Scandinavian Rye Muffins Recipe

Scandinavian Rye Muffins Recipe

  • 1 1/2 teaspoons active dry yeast (from a 1/4-oz package)
  • 1 1/2 teaspoons packed light brown sugar
  • 1 cup warm water (105-115°F)
  • 2/3 cup rye flour
  • 1 3/4 cups plus 1 tablespoon all-purpose flour
  • 1 1/2 teaspoons finely grated fresh orange zest
  • 3/4 teaspoon salt
  • 1/4 teaspoon anise seeds
  • 1/4 teaspoon ground cumin
  • 3/4 teaspoon caraway seeds
  • 2 tablespoons unsalted butter, melted and cooled, plus additional for greasing
  • 2 tablespoons molasses (not blackstrap)
  • Vegetable oil for greasing
  • 1 large egg, lightly beaten, for egg wash
  • 1/2 teaspoon flaky sea salt such as Maldon
  • Special equipment: an instant-read thermometer; 2 nonstick mini-muffin pans with 12 (1 3/4-inch-wide) muffin cups
  1. Stir together yeast, brown sugar, and 1/4 cup warm water in a large bowl until yeast is dissolved. Let stand until foamy, about 15 minutes. (If mixture doesn't foam, discard and start over with new yeast.)

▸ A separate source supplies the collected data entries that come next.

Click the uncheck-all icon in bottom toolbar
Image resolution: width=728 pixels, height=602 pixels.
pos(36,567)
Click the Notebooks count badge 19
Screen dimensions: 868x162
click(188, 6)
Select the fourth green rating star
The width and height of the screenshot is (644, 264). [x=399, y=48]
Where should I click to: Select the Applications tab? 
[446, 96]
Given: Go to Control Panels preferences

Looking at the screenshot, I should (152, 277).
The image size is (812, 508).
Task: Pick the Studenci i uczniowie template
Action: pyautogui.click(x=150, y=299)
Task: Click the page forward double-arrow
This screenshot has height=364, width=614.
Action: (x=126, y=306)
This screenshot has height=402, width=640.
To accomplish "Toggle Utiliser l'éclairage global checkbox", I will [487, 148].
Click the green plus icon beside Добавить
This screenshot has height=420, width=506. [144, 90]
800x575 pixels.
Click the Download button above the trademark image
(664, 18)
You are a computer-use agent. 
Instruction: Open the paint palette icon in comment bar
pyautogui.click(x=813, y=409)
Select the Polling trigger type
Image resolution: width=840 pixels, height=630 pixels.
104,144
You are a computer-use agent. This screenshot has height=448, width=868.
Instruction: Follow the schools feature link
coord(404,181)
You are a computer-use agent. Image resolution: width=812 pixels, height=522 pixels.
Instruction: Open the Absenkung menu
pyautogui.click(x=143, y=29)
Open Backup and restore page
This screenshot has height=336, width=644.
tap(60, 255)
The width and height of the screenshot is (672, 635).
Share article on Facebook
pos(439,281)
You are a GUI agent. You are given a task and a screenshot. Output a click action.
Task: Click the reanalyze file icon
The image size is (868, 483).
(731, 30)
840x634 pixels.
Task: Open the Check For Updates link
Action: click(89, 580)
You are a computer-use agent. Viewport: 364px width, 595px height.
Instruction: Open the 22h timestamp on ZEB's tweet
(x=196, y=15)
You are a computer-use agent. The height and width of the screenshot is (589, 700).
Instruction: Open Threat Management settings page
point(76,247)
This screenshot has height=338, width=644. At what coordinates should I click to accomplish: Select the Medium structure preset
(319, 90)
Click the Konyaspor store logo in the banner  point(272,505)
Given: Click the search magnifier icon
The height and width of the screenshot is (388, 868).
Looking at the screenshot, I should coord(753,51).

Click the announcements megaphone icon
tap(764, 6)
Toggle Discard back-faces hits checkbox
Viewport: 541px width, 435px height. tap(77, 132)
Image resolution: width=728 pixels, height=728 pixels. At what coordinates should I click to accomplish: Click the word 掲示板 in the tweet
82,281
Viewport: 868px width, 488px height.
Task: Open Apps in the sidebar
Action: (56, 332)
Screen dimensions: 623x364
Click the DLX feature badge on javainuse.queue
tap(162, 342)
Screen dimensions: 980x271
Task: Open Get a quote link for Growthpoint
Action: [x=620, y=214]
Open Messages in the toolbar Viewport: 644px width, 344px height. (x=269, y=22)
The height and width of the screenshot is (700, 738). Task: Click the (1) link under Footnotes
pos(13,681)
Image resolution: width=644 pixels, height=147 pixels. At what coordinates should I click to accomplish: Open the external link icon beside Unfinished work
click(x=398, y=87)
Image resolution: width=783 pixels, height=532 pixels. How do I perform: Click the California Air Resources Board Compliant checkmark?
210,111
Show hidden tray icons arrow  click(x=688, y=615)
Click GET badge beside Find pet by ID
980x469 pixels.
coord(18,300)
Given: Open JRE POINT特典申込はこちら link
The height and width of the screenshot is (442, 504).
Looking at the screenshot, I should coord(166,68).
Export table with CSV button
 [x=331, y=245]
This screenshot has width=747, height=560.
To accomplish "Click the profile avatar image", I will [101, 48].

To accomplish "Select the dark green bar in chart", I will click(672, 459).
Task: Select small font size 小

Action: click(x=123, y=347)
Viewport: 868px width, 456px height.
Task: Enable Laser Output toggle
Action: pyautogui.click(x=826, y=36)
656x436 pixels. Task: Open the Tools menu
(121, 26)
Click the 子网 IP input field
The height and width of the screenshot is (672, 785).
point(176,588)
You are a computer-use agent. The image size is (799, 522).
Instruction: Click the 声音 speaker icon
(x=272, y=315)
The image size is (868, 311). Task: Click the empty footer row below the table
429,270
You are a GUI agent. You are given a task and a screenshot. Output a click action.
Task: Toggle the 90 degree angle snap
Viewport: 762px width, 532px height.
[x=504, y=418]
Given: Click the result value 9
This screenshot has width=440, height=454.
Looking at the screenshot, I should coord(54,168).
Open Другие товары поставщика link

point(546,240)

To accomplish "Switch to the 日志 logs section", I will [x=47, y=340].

  2. Whisk together rye flour, 1 cup all-purpose flour, zest, salt, anise seeds, cumin, and 1/2 teaspoon caraway seeds. Add flour mixture along with melted butter, molasses, and remaining 3/4 cup warm water to yeast mixture and beat with an electric mixer at medium speed 5 minutes. Reduce speed to low and add 1/2 cup all-purpose flour, beating until combined. Add remaining 1/4 cup plus 1 tablespoon all-purpose flour and beat until incorporated. (Dough will be very sticky.) Scrape down dough from side of bowl with a rubber spatula and let rise, bowl covered tightly with plastic wrap, in a draft-free place at warm room temperature until doubled in bulk, about 1 1/2 hours.
  3. Put oven rack in middle position and preheat oven to 350°F. Butter muffin pans.
  4. Stir down dough (it will be too sticky to punch down). Divide dough evenly among 24 muffin cups, about a rounded tablespoon per cup. (Grease tablespoon with oil as necessary to prevent sticking.) Let dough rest, uncovered, in a draft-free place at warm room temperature 30 minutes. Gently brush tops of muffins with some of egg wash, then sprinkle with sea salt and remaining 1/4 teaspoon caraway seeds.
  5. Bake until muffins are puffed and a wooden pick or skewer inserted into center comes out clean, 25 to 35 minutes. Turn out muffins onto a rack and cool to warm or room temperature.